Vi a Messi

Créanme que lo vi. Una hora había pasado de la medianoche y cubría la panza de una embarazada, pintado en una remera vestido de celeste y blanco y señalando al cielo. Viajaba en colectivo por el Conurbano boanerense y en cada giro la embarazada sostenía su panza con una mano, lo sostenía. El aire tenso del ambiente se respiraba, de noche en los bondis todos desconfiamos de todos. Ella cada vez que sentía miedo se acariciaba la remera y en tocarlo obtenía seguridad y tranquilidad.

Créanme que lo vi. Estaba con su número 10 blaugrana vistiendo a un niño de 7 años que aún no sabe sumar, restar, los colores ni qué carajo es la ley del off side. Pero lo conoce tanto que pidió que le regalen su camiseta para Navidad. Lo vi en los ojos de todos los niños del mundo. Lo vi en la rabia de los adultos que perdieron la alegría infante y la cambiaron por odio hecho rutina. Lo vi colgado del brazo de su padre cuando aún trabajaba en la fábrica Acindar en Rosario yendo a un jugar un torneo de papi para Newell´s.

Créanme que lo vi. Con sus compañeros del Barcelona cubría la remera de un albañil que llevaba fiambre y una gaseosa para el almuerzo sentado en la obra. Lucía manchado, gastado, cansado. Pero orgulloso como quien exhibe la remera de su club de vacaciones a kilómetros de distancia de su barrio.

Créanme que lo vi. Vestía la celeste y blanca con la 10 y apoyaba la cabeza en el vidrio del 128 rumbo a Valentín Alsina. La ventana del colectivo era su mejor almohada. Con la mirada perdida soñaba quizás lo que soñamos todos cada noche desde que lo vimos llorar y descubrimos que nos gusta más que el rock.

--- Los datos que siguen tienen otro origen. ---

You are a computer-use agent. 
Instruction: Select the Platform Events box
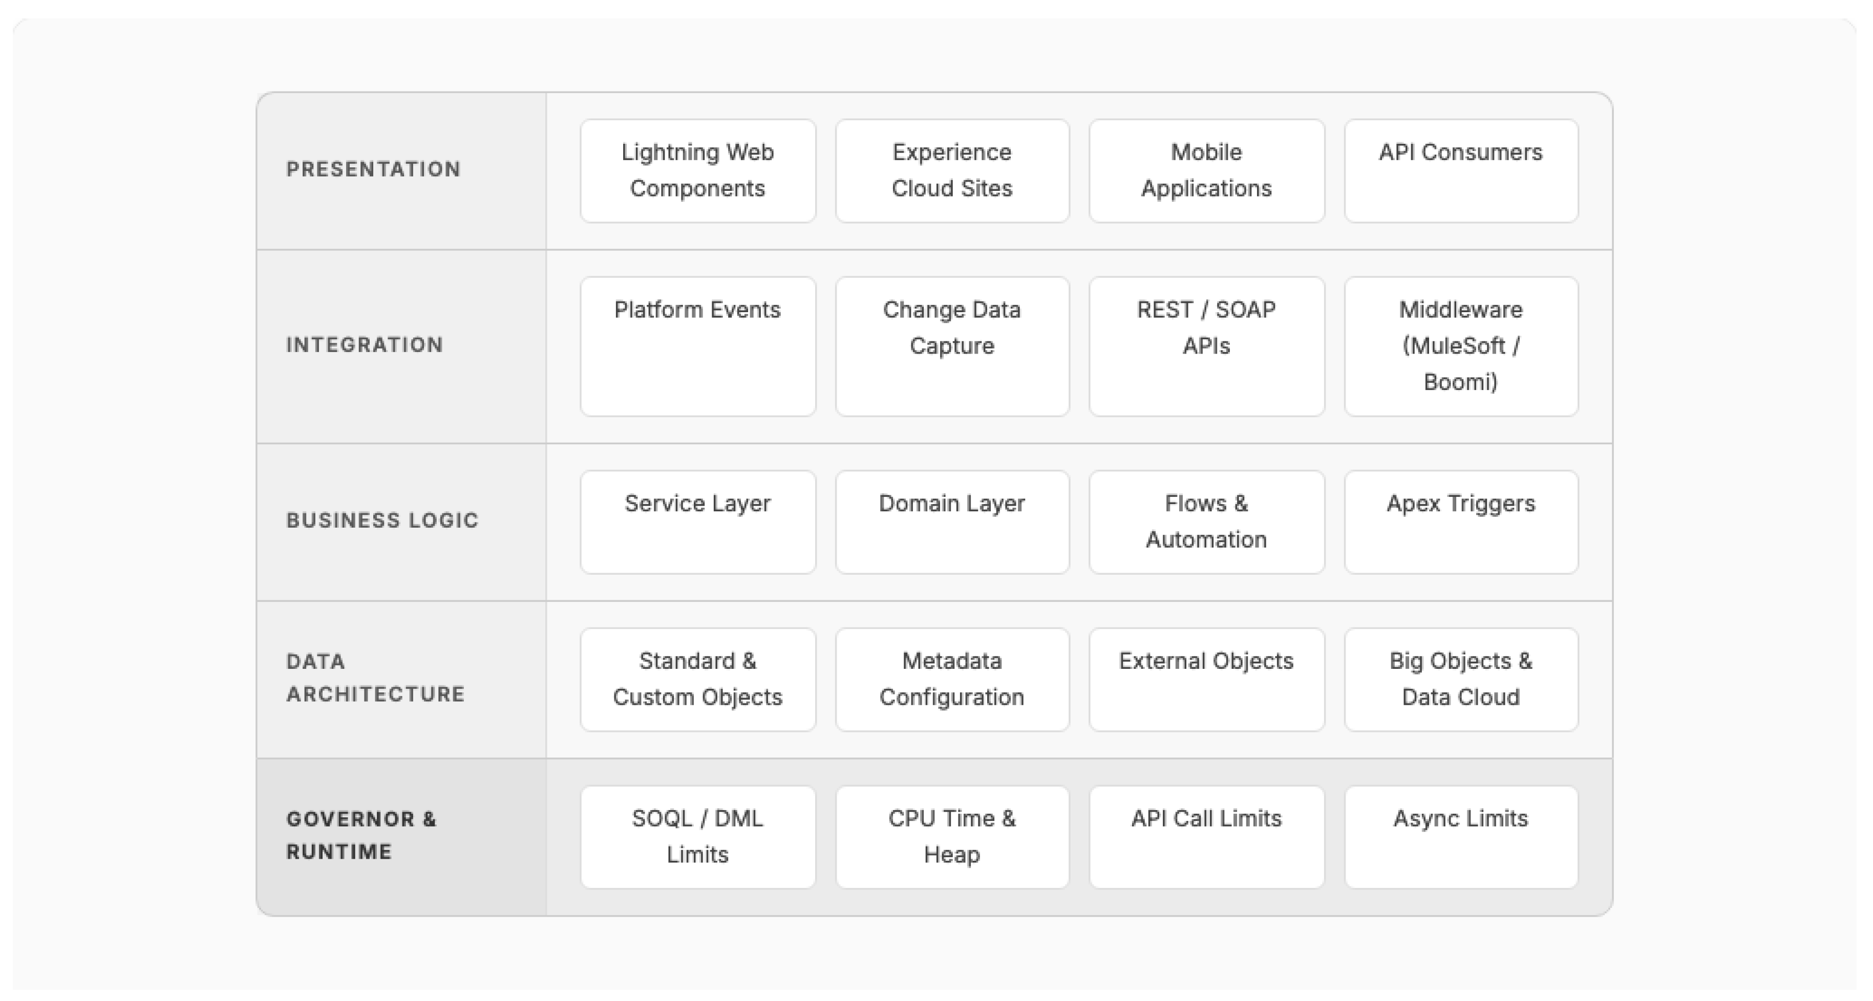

Créanme que lo sentí. Era el tema de conversación central de 2 personas en una librería mientras revisaban los saldos. “¿Vos viste el pase que le dio a Membelé, o Dembelé, como se llame? Lo ve todo, juega a otro juego. Está jugando con el juego.” Dijo el primero con la voz enamorada. “Ojalá haga lo mismo en un mundial”, retrucó el segundo cansado de tantas frustraciones. “Es lo que pido cada mañana”, respondió el otro y se fue por la puerta.

Hace una semana que lo vengo viendo. Cuidando a una embarazada, en la alegría de los niños, en la ilusión del laburante, en la nostalgia del que vuelve al barrio y en cada conversación que mezcle fútbol y sueños.

Es tan perfecto que asusta pero créanme que lo vi. Pensé que era un sueño pero no. En el jardín de mis convicciones lo vi festejando llevado en andas por sus compañeros. Lo vi con la barba inundada en llanto en esos momentos únicos de la vida en los que la lágrima coincide con la risa.

Lo vi y lo sentí. Quizás no sea este año que andamos penando para ganarle a Qatar y pasar de ronda. Pero algún día, alguna vez vamos a salir campeones y te amaré hasta el fin de los tiempos.